Against the victim olympics: Reclaiming myself from identity politics

by Karya Irgil


I fear that no matter how strong of an argument I make in the following pages, it's not going to be as important as the titles attached to its author. Me being a minority will almost always outshine my work itself. People will read it not because of the value of my ideas but to put the spotlight on “people like her (me)”. This is turning people with minority status into an object for political agenda instead of granting them the status of a subject. People believe this balances out the injustice brought by discrimination. Yet, without realizing, favoritism is the mirrored version of discrimination and only changes the form of injustice done. This is because it diminishes me as a person and limits my individuality to political categories they deem to be endangered – none of which I have chosen. I am “disabled” before “compassionate”, or “LGBT” before “resourceful”. These are things I happened to be born with. My position in a society through society’s expectations and its attached identitarian reductions are always above what I manage to make of myself through my own effort. How tragic it is that my disability outshines both my personality and my capability. It seems people don’t realize that these titles are a fraction of me and have near-no influence on who I choose and want to be. When someone sees me only through my titles, I-myself feel invisible.

And there are cultural expectations from a minority identity: to align with the appropriate political tribes based on what the “good guys” think is right. Lifestyle, politics, visibility, the very right to think and speak critically are limited, micromanaged if not completely taken away. All debates simply boil down to an absolutism in morals. I see parallels in between the religious authority I escaped and the political authority I find myself in. Such limitations broke my faith in identity politics, and at some point, I attempted to hide my minority titles with the fear of identity police.

Which revealed an even harsher and more authoritarian side of this culture. The exact same arguments and critique I raised before now were dismissed for a lack of a minority status. This time I was not even debated or heard but simply branded with completely inaccurate new titles. Meanwhile, “x-ist, y-phobic” seem to be the magic words to answer everything without even referring to the points made. It goes as far as “hetero, caucasian etc.” becoming accusations, as if these are bad things to be or somehow dis-validate someone’s right to speak. In any case, attacking someone’s identity to not hear them is as bad as hearing them just because of their identity. At times people won’t hear me out and shut me off with such ad "hominem" for so long that I just pull out my disability card or middle eastern passport. Just to be done with the “you can't talk about that”-bit. That, then, is suddenly enough to re-validate my points sufficiently for actual conversations. As if my arguments alone meant nothing. Instead, it is a victim olympics where the most minority cards stacked up win. The weirdest outcome of this is when I have to prove my capability to speak for myself even more in front of the alleged protectors of my rights than in front of the common citizen.

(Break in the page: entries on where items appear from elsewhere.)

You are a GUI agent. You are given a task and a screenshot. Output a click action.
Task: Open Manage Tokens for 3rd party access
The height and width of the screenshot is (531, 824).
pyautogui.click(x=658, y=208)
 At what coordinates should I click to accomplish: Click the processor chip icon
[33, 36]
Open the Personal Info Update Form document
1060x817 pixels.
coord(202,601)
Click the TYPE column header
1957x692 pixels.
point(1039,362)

Those who base authority – including validity – on identity act differently as soon as they notice some victim olympics champion is in front of them. People filter their speech for me, whereas all I want is critical thinking. Then they go on to micromanage my vocabulary that I use for my own issues because someone like myself might be offended! The idea is: “We will help you and protect you. You need it. We are the good guys. For which we will choose these lifestyles that are acceptable to live, these words we deem to be appropriate, these opinions you are allowed to have…” – not realizing all I ever wanted was autonomy and freedom. To not be reduced to how I was born but live as I choose. That’s why I migrated in the first place. Why I worked so hard all through my teens to learn two languages, save enough money on a developing nation economy, keep a 96% GPA – I tore my youth apart just to come here, and my "protectors" have nothing better to do than acting as if I can’t be certain things due to my minority "limitations". I spent my nights trying to earn my place here for freedom. Only to be faced with an alternative to the indoctrination and taboos I escaped. Instead of the indoctrination of religious fanaticism stands the political fanaticism. But in the West, it wears the mask of “justice” while attempting to solve suppression with more suppression. Completely unrelated people to my life tell me they know what I need and should want. They decide who I can be. I am either their enemy in their fight to protect me or a pawn for their political voice. This West is quite the same as its supposed opposite. Except, I can wear shorts here. 10k in savings, years of studying, surviving through dictatorship, migration and 3 years of paperwork just for passing a 4 year visa. To the freedom of shorts.